The Yemeni Petroleum Company (YPC) has reiterated its confirmation that the Saudi-led coalition continues its piracy on all fuel ships without exception and continues to detain them since the announcement of the temporary truce.
“ The coalition forces still detaining a number of fuel ships for varying periods totaling 314 days, since the announcement of the interim truce agreement. The period of delay in Djibouti exceeds (152) days pending inspection and obtaining entry permits to the ports of Hodeidah from the UN Verification and Inspection Mechanism (UNVIM),” the YPC said in a statement.

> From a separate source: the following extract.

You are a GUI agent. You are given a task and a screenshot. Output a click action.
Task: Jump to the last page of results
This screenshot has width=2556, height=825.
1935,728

“Only 33 fuel ships out of 54 ships arrived in Hodeidah during the period of the truce (April-September), of which only four were released on August 2, at the end of the first extension of the truce.” According to the statement, no fuel vessel was released during the second extension of the truce.

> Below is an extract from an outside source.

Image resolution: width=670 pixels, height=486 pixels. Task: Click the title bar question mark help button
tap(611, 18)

The statement said fuel shipments incurred delay fines during the truce period amounting to $11 million due to the coalition’s piracy, detention and delays in their entry into Hodeidah ports. The number of fuel ships currently detained has reached nine fuel ships, all of which have UN entry permits.

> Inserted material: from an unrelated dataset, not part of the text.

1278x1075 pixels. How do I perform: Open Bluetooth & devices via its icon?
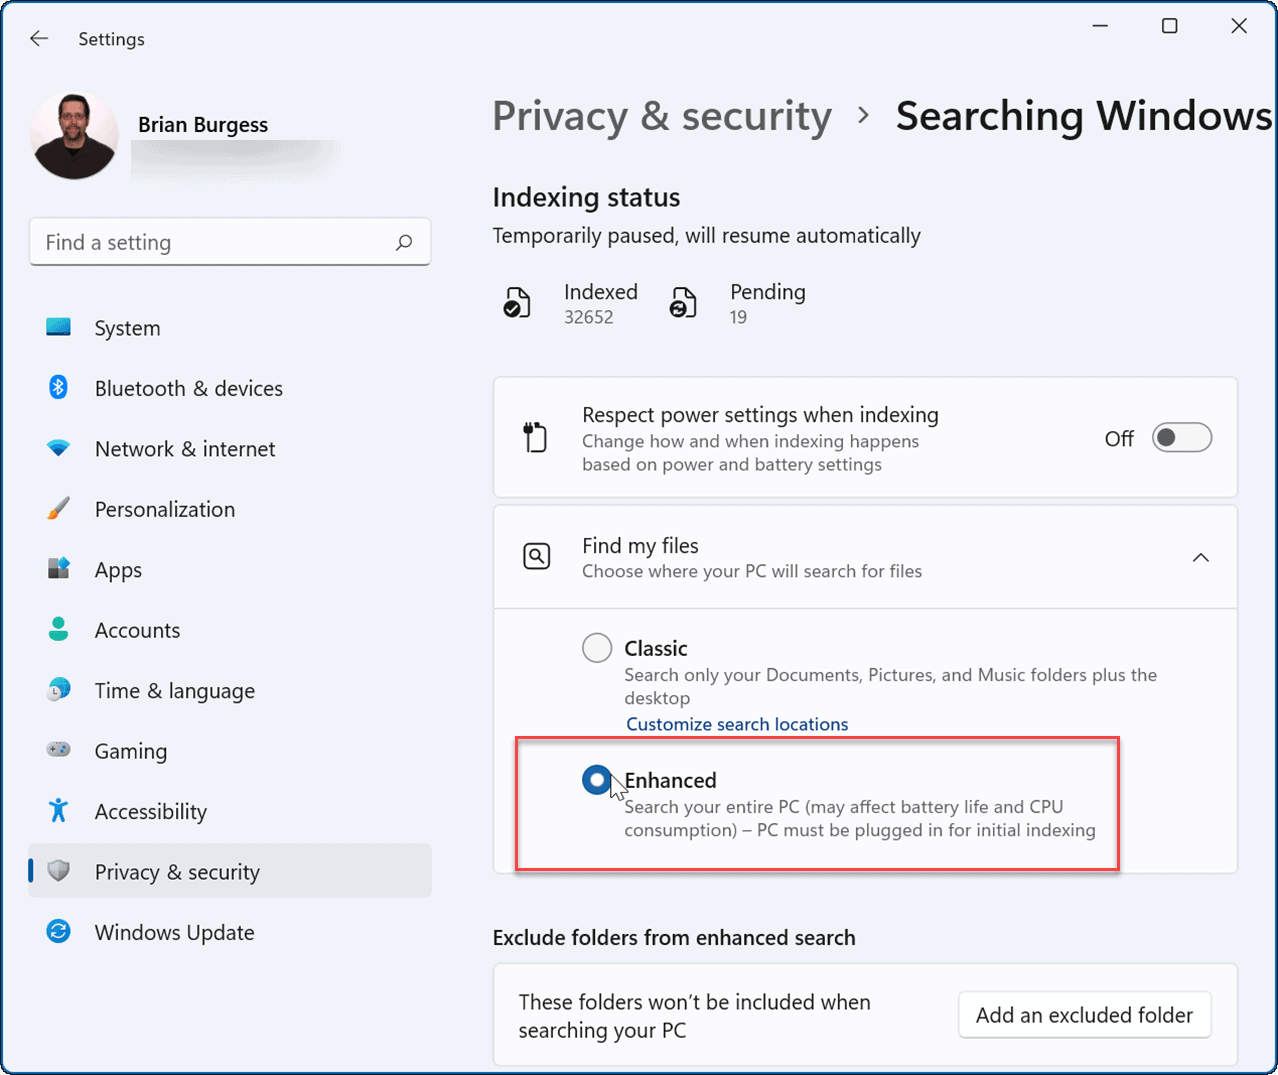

The UN’s complicity with the coalition has contributed seriously to exacerbating the clear violations of the interim truce agreement.
“The UN complicity is no longer limited to silence and ignoring the restrictions and obvious obstacles to the movement of fuel ships, but has become in the field of active participation in the blockade through the coordinates and instructions sent by the UNIVM to the ships authorized to go to the detention area and stay there waiting for the “permit” by the coalition to allow them to reach the ports of Hodeidah,” the statement read.
The YPC held the coalition’s forces along with the UN fully responsible for all direct and indirect humanitarian and economic consequences of the supply situation’s deterioration and the inability to provide vital sectors with fuel that may have resulted from the ongoing tight blockade on fuel ships.